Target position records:
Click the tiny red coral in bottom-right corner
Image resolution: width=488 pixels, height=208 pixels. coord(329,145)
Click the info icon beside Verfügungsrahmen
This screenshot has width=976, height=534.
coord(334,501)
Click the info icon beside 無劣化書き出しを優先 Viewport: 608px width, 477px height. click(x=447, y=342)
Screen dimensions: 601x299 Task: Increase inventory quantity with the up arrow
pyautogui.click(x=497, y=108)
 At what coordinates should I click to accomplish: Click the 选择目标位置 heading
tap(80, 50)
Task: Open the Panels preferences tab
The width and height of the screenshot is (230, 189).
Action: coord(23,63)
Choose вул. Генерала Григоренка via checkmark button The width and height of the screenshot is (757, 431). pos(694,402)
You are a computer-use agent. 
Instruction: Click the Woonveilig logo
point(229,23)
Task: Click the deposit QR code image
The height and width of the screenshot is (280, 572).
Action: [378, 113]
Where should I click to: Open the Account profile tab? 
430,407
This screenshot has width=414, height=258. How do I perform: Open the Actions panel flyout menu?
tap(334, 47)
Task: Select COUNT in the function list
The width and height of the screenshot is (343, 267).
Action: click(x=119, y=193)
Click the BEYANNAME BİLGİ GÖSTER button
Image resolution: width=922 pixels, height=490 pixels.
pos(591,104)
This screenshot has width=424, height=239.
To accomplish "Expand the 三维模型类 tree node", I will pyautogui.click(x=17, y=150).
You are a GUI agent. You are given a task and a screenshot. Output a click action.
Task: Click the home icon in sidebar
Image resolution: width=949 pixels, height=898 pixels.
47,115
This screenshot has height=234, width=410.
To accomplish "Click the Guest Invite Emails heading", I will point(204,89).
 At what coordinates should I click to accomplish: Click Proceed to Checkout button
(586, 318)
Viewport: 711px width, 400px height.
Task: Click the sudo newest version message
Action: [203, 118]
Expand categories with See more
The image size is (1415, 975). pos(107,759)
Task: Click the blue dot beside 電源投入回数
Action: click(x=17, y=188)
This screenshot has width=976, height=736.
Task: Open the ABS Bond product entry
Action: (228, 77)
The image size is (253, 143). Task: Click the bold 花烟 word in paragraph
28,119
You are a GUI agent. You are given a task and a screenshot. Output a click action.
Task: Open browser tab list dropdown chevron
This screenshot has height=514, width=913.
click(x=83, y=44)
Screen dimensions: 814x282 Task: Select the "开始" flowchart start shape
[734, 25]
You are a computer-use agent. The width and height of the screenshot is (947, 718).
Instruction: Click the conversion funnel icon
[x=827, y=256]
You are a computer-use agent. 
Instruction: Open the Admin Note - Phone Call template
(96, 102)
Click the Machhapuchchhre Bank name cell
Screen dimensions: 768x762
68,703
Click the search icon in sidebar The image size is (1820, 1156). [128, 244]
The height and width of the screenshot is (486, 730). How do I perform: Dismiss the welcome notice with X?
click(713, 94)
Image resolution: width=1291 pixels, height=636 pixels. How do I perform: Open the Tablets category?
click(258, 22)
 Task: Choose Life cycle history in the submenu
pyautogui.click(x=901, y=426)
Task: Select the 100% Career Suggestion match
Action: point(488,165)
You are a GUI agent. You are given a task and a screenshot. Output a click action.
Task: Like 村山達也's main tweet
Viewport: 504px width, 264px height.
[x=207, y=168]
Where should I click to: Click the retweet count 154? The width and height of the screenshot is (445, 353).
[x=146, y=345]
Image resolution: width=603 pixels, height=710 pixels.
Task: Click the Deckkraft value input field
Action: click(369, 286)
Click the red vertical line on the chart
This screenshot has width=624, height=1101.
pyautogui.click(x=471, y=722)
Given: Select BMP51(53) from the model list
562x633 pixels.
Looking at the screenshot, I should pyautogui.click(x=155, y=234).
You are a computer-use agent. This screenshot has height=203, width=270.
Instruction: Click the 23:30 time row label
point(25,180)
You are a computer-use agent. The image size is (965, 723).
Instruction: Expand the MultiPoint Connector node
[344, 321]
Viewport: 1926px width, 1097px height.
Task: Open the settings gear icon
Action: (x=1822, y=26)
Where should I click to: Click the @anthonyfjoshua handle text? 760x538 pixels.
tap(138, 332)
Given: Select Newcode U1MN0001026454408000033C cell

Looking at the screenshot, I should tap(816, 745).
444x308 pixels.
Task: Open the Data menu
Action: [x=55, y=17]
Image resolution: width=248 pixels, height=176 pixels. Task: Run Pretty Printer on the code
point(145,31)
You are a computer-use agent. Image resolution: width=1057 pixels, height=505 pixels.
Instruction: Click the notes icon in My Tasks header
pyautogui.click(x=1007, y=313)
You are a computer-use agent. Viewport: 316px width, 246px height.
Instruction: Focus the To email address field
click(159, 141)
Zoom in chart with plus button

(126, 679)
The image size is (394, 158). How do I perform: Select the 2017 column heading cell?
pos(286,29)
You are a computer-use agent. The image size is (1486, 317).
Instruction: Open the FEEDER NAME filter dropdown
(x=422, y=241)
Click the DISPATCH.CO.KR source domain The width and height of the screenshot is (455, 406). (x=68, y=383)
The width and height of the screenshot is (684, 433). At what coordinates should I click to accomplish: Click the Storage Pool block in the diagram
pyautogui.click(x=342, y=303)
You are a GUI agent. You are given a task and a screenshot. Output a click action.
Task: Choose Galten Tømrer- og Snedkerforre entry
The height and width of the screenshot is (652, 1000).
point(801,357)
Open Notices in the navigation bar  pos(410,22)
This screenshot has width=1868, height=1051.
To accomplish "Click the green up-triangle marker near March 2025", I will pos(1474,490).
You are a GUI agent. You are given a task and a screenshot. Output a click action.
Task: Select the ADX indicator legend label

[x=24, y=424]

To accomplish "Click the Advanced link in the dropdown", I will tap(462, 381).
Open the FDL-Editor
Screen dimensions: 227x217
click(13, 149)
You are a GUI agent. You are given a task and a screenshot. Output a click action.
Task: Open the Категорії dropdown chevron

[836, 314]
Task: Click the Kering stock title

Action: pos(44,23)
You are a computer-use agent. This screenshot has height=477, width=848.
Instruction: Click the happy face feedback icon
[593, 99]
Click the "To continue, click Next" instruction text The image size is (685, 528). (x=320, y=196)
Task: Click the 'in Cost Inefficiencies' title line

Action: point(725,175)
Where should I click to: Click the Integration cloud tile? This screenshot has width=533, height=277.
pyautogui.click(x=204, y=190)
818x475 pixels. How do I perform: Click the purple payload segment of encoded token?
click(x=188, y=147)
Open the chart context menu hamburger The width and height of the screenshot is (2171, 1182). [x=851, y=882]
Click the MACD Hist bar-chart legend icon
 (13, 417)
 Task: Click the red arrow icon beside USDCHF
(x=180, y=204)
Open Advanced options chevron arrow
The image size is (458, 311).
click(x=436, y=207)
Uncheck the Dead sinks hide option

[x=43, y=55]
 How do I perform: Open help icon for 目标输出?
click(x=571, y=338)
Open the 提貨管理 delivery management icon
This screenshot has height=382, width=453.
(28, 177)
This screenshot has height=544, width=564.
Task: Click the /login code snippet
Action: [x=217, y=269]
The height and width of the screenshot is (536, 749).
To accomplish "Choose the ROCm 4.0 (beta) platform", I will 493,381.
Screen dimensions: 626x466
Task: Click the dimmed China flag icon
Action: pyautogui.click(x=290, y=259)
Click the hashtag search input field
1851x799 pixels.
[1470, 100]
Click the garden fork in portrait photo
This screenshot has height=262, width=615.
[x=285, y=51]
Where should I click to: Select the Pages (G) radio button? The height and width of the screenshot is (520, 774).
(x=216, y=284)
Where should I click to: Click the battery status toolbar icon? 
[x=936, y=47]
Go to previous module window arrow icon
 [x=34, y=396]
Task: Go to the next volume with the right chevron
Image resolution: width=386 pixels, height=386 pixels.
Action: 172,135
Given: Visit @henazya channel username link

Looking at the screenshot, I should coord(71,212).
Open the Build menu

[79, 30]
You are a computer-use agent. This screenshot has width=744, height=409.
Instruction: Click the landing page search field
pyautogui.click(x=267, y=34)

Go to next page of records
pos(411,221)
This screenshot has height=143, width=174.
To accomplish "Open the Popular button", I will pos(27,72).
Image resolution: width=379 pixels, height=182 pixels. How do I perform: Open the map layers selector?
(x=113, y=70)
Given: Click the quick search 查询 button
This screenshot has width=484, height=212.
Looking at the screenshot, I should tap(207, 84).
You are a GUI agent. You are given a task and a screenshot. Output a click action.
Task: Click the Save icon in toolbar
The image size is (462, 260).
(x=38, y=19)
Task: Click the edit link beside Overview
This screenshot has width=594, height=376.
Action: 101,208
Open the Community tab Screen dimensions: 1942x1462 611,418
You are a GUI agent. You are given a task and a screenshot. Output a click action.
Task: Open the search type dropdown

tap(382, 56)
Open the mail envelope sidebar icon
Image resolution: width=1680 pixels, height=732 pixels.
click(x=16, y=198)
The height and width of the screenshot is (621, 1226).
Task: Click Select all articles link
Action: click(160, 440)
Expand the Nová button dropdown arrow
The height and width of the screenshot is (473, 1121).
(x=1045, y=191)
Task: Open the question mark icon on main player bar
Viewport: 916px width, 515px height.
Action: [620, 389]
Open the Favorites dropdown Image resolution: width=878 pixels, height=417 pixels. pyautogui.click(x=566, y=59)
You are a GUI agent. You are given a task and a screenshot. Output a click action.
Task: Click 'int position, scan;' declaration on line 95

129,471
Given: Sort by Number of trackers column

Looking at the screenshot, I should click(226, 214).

#### Requirement:
Format everything from the start of the records down to the line containing "will pyautogui.click(x=17, y=150).", inclusive, as a JSON list of strings, one string per line, leaving out blank lines.

#### Solution for this exercise:
[
  "Click the tiny red coral in bottom-right corner",
  "Image resolution: width=488 pixels, height=208 pixels. coord(329,145)",
  "Click the info icon beside Verfügungsrahmen",
  "This screenshot has width=976, height=534.",
  "coord(334,501)",
  "Click the info icon beside 無劣化書き出しを優先 Viewport: 608px width, 477px height. click(x=447, y=342)",
  "Screen dimensions: 601x299 Task: Increase inventory quantity with the up arrow",
  "pyautogui.click(x=497, y=108)",
  " At what coordinates should I click to accomplish: Click the 选择目标位置 heading",
  "tap(80, 50)",
  "Task: Open the Panels preferences tab",
  "The width and height of the screenshot is (230, 189).",
  "Action: coord(23,63)",
  "Choose вул. Генерала Григоренка via checkmark button The width and height of the screenshot is (757, 431). pos(694,402)",
  "You are a computer-use agent. ",
  "Instruction: Click the Woonveilig logo",
  "point(229,23)",
  "Task: Click the deposit QR code image",
  "The height and width of the screenshot is (280, 572).",
  "Action: [378, 113]",
  "Where should I click to: Open the Account profile tab? ",
  "430,407",
  "This screenshot has width=414, height=258. How do I perform: Open the Actions panel flyout menu?",
  "tap(334, 47)",
  "Task: Select COUNT in the function list",
  "The width and height of the screenshot is (343, 267).",
  "Action: click(x=119, y=193)",
  "Click the BEYANNAME BİLGİ GÖSTER button",
  "Image resolution: width=922 pixels, height=490 pixels.",
  "pos(591,104)",
  "This screenshot has width=424, height=239.",
  "To accomplish \"Expand the 三维模型类 tree node\", I will pyautogui.click(x=17, y=150)."
]